* Page text:

"""

However, this strategy is not without its risk, the paper adds. Theresa May's "perceived shift to the right" leaves centrist Tory voters vulnerable to poaching from the left, especially if opposition parties are able to make headway with the much-discussed idea of a "progressive alliance".
Traditionally, the ruling party tends to underperform at local elections, but if the results published so far hold up across the country "this will be the third year in a row that the opposition party has made a net loss in council elections", says Sky News.
But even as ejected Labour councillors licked their wounds, it was a worse night for Ukip, who almost faced being wiped off the electoral map. Political scientist John Curtice told the BBC that the result meant Ukip have lost "everything they've been trying to defend".
Even those who have been instrumental in the party's rise seem to believe the game is up. One-time party leadership contender Steven Woolfe admitted he would now vote Conservative over Ukip, while a tweet from defector MP Douglas Carswell indicated his former party had served its purpose and it was now time to "go home".
At the 2015 general election, Ukip won 3.8 million votes, 12.6 per cent of the total, but Sky News' election analyst Michael Thrasher now predicts Ukip's share of the national vote could fall as low as three per cent on 8 June.
Even more importantly, the outcome of yesterday's vote shows that the voters Labour lost to Ukip are now flocking to the Tories rather than returning to Labour, a shift that could have a "significant impact" on the general election, Thrasher writes.
However, the temptation to extrapolate local election results to predict the outcome of the general election must be indulged with a pinch of salt.
According to a paper by former BBC head of political research David Cowling, which was unearthed by the Guardian, anywhere between 11 and 21 per cent of voters who participate in both local and general elections will vote for a different party in each.

"""

* Source excerpt:
"""

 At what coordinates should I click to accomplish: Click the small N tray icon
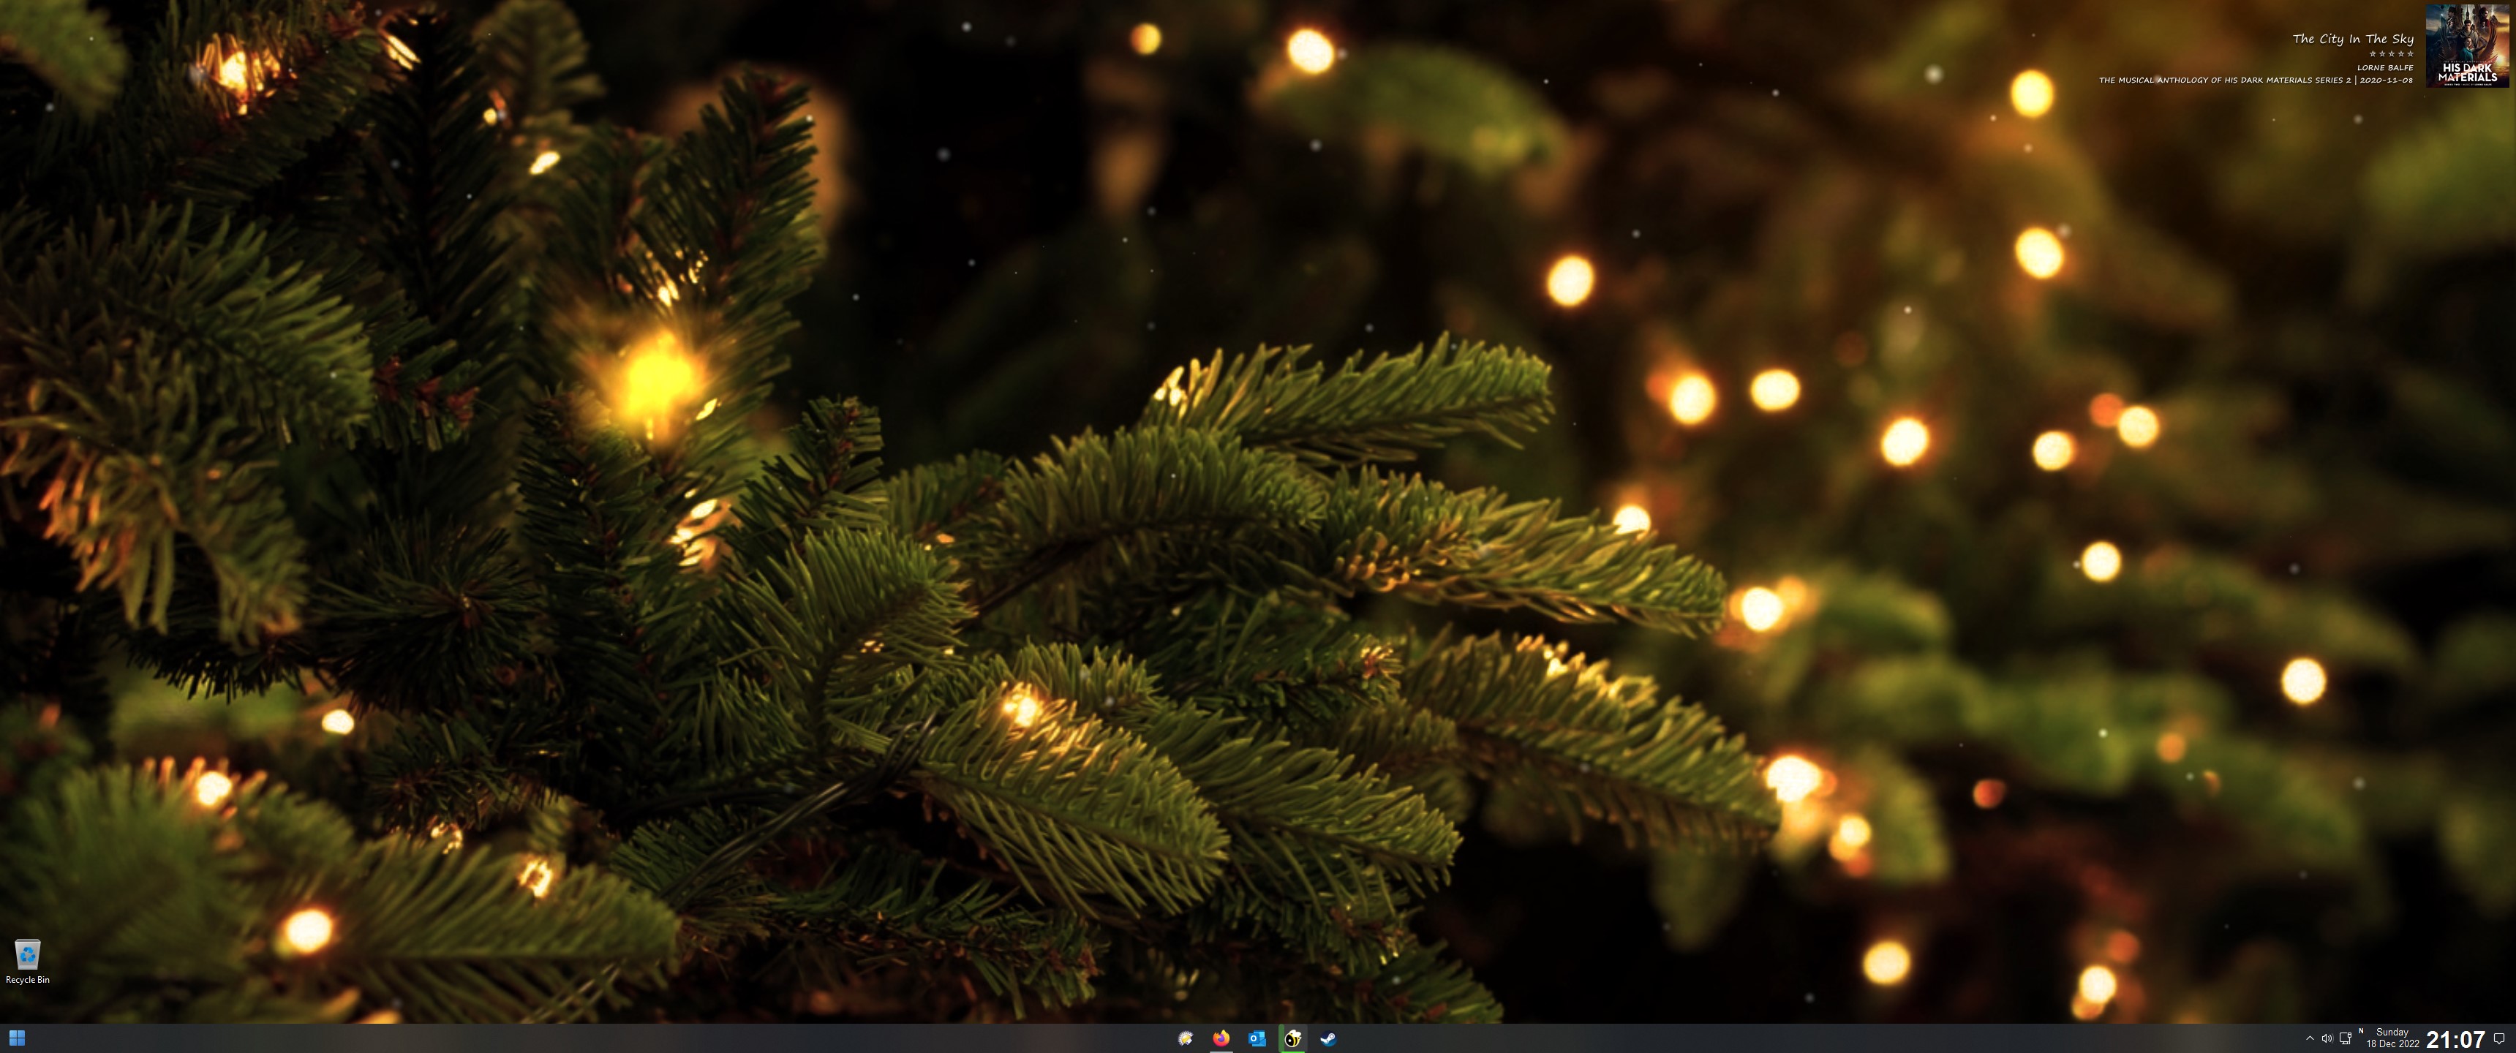pos(2361,1031)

"""

* Tasks for this exercise:
1/ Reproduce the passage of the election article that starts at the words "At the 2015" and stops after "election, Thrasher writes.".
2/ Translate this sentence from the election article into Spanish: "However, the temptation to extrapolate local election results to predict the outcome of the general election must be indulged with a pinch of salt."

* Solution list:
1/
At the 2015 general election, Ukip won 3.8 million votes, 12.6 per cent of the total, but Sky News' election analyst Michael Thrasher now predicts Ukip's share of the national vote could fall as low as three per cent on 8 June.
Even more importantly, the outcome of yesterday's vote shows that the voters Labour lost to Ukip are now flocking to the Tories rather than returning to Labour, a shift that could have a "significant impact" on the general election, Thrasher writes.

2/ Sin embargo, hay que ceder con cautela a la tentación de extrapolar los resultados de las elecciones locales para predecir el resultado de las elecciones generales.